Chi-Squared Goodness of Fit Test
Example 1 - Benford’s Law
Benford’s Law says that in a large set of numbers that are spread uniformly over several orders of magnitude, numbers that start with a 1 or a 2 should be more common than numbers that start with an 8 or a 9. In fact, Benford’s law gives says that the distribution of leading digits should follow this probability model:
| Leading Digit | 1 | 2 | 3 | 4 | 5 | 6 | 7 | 8 | 9 |
|---|---|---|---|---|---|---|---|---|---|
| Proportion | 0.301 | 0.176 | 0.125 | 0.097 | 0.079 | 0.067 | 0.058 | 0.051 | 0.046 |
The predicted proportions in Benford’s law come from the formula \[P(\text{Leading digit} = k) = \log_{10}(k+1) - \log_{10}(k)\] for each \(k\) from 1 to 9. Here a graph showing the trend.
p <- log10(2:10) - log10(1:9)
barplot(p, names.arg = 1:9, main="Benford's Law", xlab = "Leading Digit", ylab = "Predicted Proportion")
Below, the data frame df contains data from 2025 with
the populations of all the countries in the world. The
leading.digits variable contains a table with the counts
for each leading digit. Use this data to answer the questions below.
df <- read.csv("https://bclins.github.io/spring26/math222/Examples/WorldPopulations2025.csv")
leading.digits <- table(df$Leading.Digit)- Plot the Leading Digits. Make a bar plot showing the distribution of leading digits for the population sizes for all the countries.

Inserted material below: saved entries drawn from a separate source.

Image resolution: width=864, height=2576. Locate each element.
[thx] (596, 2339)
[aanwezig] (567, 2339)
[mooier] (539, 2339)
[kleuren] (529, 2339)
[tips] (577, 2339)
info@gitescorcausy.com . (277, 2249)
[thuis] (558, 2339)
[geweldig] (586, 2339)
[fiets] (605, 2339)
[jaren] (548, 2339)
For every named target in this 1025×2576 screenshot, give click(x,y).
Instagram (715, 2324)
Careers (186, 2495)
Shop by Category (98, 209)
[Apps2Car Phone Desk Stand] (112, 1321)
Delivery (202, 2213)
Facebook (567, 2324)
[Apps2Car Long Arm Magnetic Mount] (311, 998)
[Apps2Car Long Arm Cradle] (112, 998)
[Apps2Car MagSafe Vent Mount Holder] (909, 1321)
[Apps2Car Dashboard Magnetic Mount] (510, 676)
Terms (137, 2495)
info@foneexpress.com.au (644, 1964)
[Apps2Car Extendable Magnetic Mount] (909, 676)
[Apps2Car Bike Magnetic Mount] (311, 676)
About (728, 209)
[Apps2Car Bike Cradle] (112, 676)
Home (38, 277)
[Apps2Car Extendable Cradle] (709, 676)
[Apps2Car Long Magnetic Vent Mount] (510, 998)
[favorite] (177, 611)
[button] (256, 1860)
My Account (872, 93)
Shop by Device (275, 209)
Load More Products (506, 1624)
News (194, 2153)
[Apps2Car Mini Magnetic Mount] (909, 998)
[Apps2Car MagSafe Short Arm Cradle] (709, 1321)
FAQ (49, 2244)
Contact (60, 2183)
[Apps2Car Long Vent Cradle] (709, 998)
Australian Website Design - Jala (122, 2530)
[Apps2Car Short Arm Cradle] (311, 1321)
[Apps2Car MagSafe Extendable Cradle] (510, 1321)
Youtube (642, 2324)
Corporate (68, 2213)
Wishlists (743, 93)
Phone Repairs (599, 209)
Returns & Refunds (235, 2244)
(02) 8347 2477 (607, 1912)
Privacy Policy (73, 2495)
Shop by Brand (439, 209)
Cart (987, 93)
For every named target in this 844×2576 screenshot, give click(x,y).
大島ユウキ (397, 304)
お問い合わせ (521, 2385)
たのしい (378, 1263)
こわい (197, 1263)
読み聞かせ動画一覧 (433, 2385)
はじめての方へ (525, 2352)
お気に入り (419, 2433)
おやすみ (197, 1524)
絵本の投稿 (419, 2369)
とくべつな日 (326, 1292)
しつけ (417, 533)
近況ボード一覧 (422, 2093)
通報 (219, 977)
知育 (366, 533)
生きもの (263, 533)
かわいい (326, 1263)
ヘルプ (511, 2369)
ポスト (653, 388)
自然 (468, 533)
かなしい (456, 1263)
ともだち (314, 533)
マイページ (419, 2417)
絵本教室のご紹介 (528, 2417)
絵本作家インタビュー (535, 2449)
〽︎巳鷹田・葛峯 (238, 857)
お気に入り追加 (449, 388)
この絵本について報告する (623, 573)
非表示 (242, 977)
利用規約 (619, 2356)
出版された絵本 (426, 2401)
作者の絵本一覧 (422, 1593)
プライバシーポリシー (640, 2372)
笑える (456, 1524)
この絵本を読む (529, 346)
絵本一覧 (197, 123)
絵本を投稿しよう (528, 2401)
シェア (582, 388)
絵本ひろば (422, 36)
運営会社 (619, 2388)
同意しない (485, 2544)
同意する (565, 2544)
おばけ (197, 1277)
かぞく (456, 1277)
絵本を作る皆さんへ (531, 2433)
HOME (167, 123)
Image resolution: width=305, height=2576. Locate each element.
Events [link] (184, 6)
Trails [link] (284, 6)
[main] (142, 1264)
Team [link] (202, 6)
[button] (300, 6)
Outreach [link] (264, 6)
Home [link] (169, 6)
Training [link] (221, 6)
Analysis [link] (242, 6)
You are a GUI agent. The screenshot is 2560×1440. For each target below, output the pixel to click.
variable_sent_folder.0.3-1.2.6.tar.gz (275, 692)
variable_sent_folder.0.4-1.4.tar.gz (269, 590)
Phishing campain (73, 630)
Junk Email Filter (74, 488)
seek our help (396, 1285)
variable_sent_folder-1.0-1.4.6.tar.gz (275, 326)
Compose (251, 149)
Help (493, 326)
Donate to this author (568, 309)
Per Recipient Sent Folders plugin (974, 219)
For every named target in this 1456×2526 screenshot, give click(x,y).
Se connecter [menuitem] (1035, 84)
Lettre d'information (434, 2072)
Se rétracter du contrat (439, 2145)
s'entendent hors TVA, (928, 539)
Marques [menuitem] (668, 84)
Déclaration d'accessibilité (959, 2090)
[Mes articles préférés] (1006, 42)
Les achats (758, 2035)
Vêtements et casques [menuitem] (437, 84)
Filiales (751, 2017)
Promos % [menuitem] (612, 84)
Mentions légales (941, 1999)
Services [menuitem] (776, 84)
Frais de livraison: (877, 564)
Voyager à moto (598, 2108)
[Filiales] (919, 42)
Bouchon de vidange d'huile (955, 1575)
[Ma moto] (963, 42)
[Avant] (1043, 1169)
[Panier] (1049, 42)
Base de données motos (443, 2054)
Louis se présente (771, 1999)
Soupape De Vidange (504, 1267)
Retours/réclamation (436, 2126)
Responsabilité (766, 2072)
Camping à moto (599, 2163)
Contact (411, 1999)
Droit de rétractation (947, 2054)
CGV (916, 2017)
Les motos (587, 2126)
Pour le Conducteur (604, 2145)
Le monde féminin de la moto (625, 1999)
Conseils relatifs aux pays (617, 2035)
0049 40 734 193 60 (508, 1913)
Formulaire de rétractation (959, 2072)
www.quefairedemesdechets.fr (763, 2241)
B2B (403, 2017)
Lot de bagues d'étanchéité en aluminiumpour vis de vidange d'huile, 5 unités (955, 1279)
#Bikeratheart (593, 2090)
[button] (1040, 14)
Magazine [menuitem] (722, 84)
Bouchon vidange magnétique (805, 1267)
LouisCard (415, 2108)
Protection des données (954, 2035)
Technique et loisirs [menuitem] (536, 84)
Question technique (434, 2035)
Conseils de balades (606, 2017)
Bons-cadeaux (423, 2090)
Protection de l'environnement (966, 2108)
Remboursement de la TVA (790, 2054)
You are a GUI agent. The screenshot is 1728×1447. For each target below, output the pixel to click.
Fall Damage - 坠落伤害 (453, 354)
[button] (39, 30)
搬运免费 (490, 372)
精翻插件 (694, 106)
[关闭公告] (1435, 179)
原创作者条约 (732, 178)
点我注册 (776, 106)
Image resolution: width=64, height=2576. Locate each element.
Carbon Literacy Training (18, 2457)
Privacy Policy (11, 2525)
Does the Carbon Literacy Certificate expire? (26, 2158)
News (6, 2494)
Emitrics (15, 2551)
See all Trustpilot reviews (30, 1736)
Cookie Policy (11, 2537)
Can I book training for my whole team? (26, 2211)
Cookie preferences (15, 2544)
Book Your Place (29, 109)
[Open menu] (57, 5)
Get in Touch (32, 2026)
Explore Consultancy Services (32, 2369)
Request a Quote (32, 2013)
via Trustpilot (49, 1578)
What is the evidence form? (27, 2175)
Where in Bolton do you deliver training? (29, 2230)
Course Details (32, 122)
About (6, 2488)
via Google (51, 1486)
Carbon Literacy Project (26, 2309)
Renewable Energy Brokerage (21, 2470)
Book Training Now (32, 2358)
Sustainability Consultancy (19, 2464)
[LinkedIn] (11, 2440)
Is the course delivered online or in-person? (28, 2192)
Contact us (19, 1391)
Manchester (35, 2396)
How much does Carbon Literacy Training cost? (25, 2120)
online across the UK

The Chi-Squared Goodness of Fit Test can be used to check if the values of a single categorical variable are significantly different than the predicted proportions from a model. We always test the same two hypotheses:
- \(H_0:\) The population proportions are equal to the predicted values.
- \(H_A:\) The population proportions are not equal to the predicted values.
Test Goodness of Fit. Use R to carry-out a chi-square goodness of fit test. For the test, you should use the following command:
chisq.test(leading.digits, p = log10(2:10) - log10(1:9))What is the result? Does the p-value mean that world populations do or don’t appear to follow Benford’s law?
Example 2 - M&M Colors
- M&M Colors. In 2008, Mars Inc. published the distribution of colors they used for M&M candies. At that time, they were 24% blue, 20% orange, 16% green, 14% yellow, 13% red, 13% brown. Since then, the color distribution may have changed, and Mars no longer publishes the distribution on their website. If we bought a bag of M&Ms and counted 13 blue, 7 orange, 4 green, 7 yellow, 13 brown, and 9 red, would that be significant evidence that the distribution of colors for M&Ms has changed since 2008? Do a chi-squared goodness of fit test to find out.